___ Supplied text ___

In this paper, we propose a variational expectation-maximization algorithm that computes posterior probabilities from Latent Dirichlet Allocation (LDA) model. The algorithm approximates the intractable posterior distribution of a document term matrix generated from a corpus made up by 50 papers. It approximates the posterior by searching the local optima using lower bound of the true posterior distribution. Moreover, it maximizes the lower bound of the log-likelihood of the true posterior by minimizing the relative entropy of the prior and the posterior distribution known as KL-Divergence. The experimental results indicate that documents clustered to image classification and segmentation are correlated at 0.79 while those clustered to object detection and image segmentation are highly correlated at 0.96. The proposed variational inference algorithm performs efficiently and faster than Gibbs sampling at a computational time of 0.029s.

___

• _What is expected_
Could you pick up the abstract on variational inference for LDA after its final sentence and carry it forward?

___ Material supplied ___

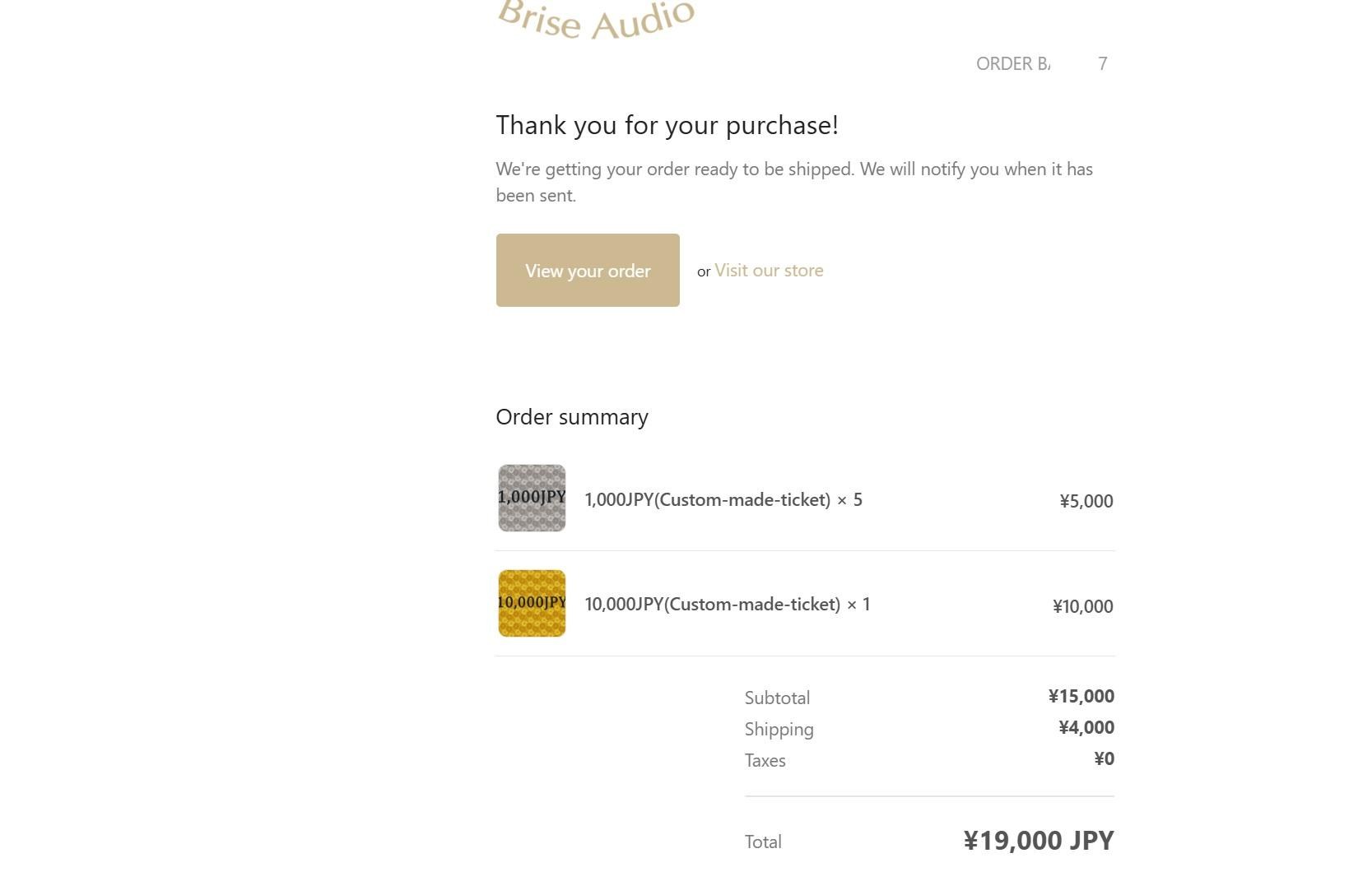Screen dimensions: 1372x881
Task: Click the Shipping label in totals
Action: point(779,730)
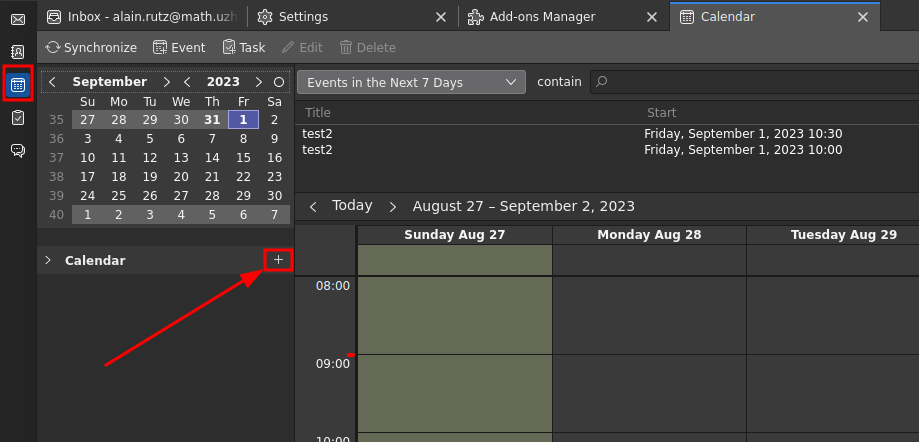
Task: Open the 'Events in the Next 7 Days' dropdown
Action: tap(411, 82)
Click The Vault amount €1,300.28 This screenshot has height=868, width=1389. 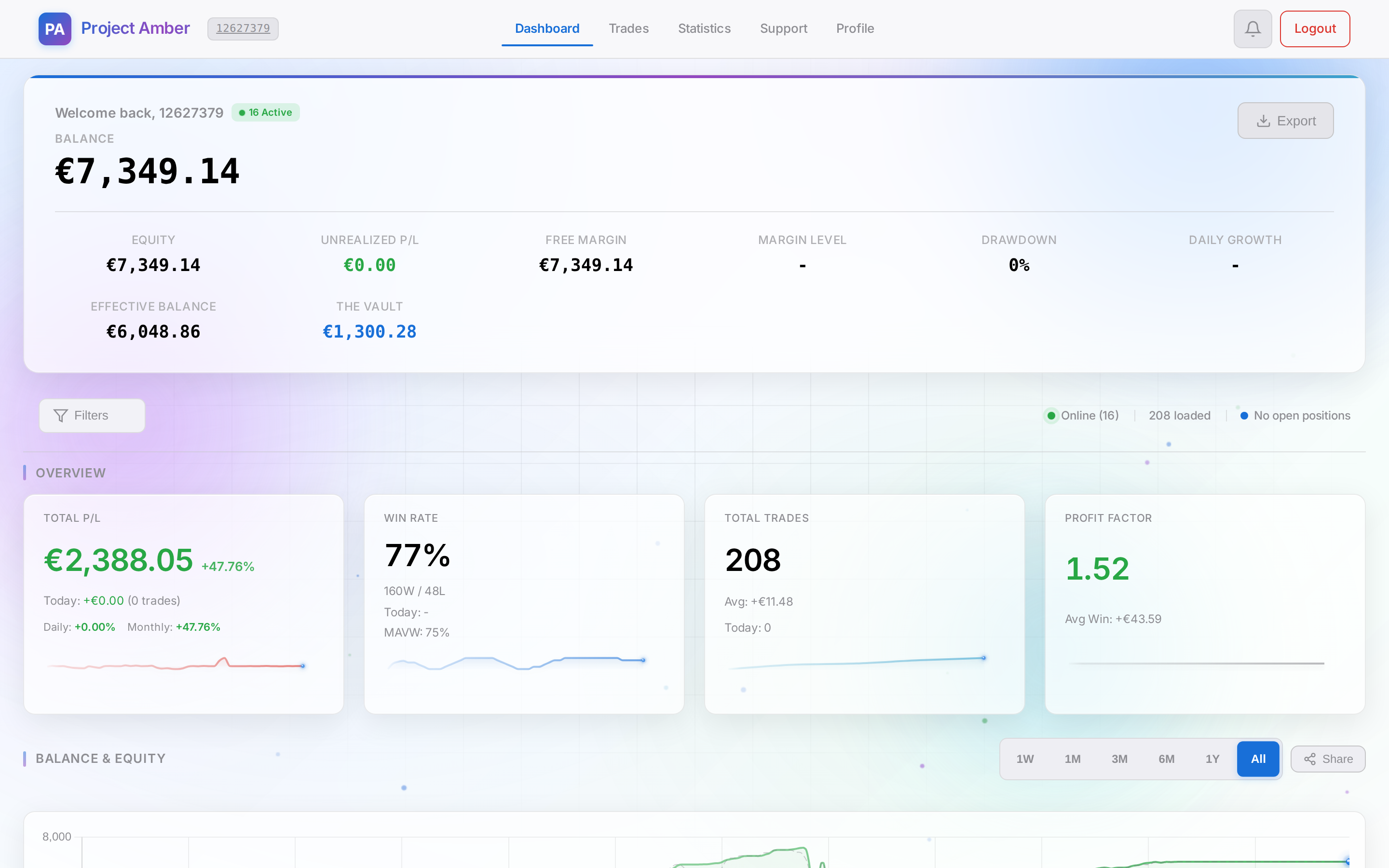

___

• _Exercise output_
Keywords

1. INTRODUCTION

Famous search engines like Google, Yahoo, and Bing use different machine learning algorithms to collect and organize information as prompted by the user. These tools have the capacity to organize and categorize information using next-word predictive algorithms, clustering algorithms and others. The information produced based on the query from the user is basically matched to the other information existing in a database. The queried information can be identified based on related terms, topics or clusters of words that are collectively deployed using similarities and differences. The information search process can be intelligently done by using probabilistic generative topic models for machine learning experts. Therefore, this work aims at employing topic models to determine the main objective.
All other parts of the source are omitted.